Name of value The name of the (Integer type) output field (sequence or ID)
Slave server The slave server to get the unique ID range from. This can be specified using a variable
Sequence name The name of the sequence as defined on the slave server (see below). The sequence name can be specified using a variable
Increment or batch name The number of IDs to generate before a new value (range) is obtained from the slave server. The higher you make the increment size, the faster the step can run. However, it will deplete the available IDs (1x10^15) faster. For example, if you take 1,000,000,000 as the increment, you can reserve 1,000,000 times a range of IDs. If you only use up a few of those ID each time a transformation runs, you will run out of IDs anyway after 1M executions. Don't make this value too high; keep it in the 1000-10000 range to achieve speeds of over 100,000 rows/sec with this step. This parameter can be specified using a variable

Slave server configuration

You need to start your slave server with extra connection and sequence information configured in an XML file. The extra connection and sequences blocks are what make the sequences work in the following example:

<slave_config>

  <slaveserver>
    <name>master1</name>
    <hostname>localhost</hostname>
    <port>8282</port>
    <master>Y</master>
  </slaveserver>

  <connection>
    <name>MySQL</name>
    <server>localhost</server>
    <type>MYSQL</type>
    <access>Native</access>
    <database>test</database>
    <port>3306</port>
    <username>matt</username>
    <password>Encrypted 2be98afc86aa7f2e4cb79ce10df90acde</password>
  </connection>

  <sequences>

   <sequence>
    <name>test</name>
    <start>0</start>
    <connection>MySQL</connection>
    <schema/>
    <table>SEQ_TABLE</table>
    <sequence_field>SEQ_NAME</sequence_field>
    <value_field>SEQ_VALUE</value_field>
   </sequence>

  </sequences>

The start tag is optional and will default to 0 if you leave it out of the definition. You can define as many sequences as you like.

Servlet Information

Once the configuration files are changed as shown above, slave servers receive a new servlet that can be called as follows (authentication required):http://hostname:port/kettle/nextSequence/?name=SequenceName&increment=NumberOfIDsToReserveIn
case no increment is specified, 10000 IDs are reserved, for example:http://localhost:8282/kettle/nextSequence/?name=test
The servlet will return a simple piece of XML containing both the start of the range as well as the number of IDs reserved, or the increment:

<seq><value>570000</value><increment>10000</increment></seq>

Continuing with this example, the following row will be present in the SEQ_TABLE table:

mysql> select * from SEQ_TABLE where SEQ_NAME='test';
SEQ_NAME SEQ_VALUE
test 580000

Note: You must create the sequence table with the sequence field (<sequence_field>) as a primary key. This will guarantee uniqueness and allow for fast lookup of the sequence value (<value_field>).

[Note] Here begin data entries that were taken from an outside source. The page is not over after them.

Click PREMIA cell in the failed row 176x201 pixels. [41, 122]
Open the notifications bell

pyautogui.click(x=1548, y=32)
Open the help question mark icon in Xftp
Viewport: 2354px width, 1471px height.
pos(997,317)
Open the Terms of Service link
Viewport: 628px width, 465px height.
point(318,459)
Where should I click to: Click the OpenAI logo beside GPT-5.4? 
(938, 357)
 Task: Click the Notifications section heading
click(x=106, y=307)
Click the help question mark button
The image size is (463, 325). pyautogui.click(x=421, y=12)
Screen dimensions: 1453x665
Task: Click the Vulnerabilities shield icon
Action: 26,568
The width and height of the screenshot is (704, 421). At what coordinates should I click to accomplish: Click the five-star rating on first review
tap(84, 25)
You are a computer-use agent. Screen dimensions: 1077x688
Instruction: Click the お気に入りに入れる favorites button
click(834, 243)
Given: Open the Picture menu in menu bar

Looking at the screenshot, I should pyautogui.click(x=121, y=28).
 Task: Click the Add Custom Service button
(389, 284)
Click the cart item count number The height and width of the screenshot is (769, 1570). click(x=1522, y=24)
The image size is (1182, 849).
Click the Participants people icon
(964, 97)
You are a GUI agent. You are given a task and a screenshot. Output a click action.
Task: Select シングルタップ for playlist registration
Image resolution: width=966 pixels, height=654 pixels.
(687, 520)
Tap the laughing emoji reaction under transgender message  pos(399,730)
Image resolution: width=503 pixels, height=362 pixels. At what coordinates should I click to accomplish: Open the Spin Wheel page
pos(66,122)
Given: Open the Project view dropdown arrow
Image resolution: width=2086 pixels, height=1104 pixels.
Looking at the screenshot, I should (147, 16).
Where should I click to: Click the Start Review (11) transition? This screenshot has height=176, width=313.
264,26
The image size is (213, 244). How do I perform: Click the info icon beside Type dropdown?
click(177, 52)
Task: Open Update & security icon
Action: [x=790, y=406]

Automatic Loading and Creation

It can be a burden to maintain all your sequences in an XML file. Because of this, it is also possible to automatically load all the sequences from a database table. You can use the following construct to do it:

<autosequence>
    <connection>MySQL</connection>
    <schema/>
    <start>1234</start>
    <table>SEQ_TABLE</table>
    <sequence_field>SEQ_NAME</sequence_field>
    <value_field>SEQ_VALUE</value_field>

    <autocreate>N</autocreate>
</autosequence>

The <autocreate> tag allows any sequence name to be specified in the step without error. In that case, the sequence with the name specified will be created automatically with the start value from the <autosequence> specification.

Note: You should disable auto-creation of slave sequences in a production environment.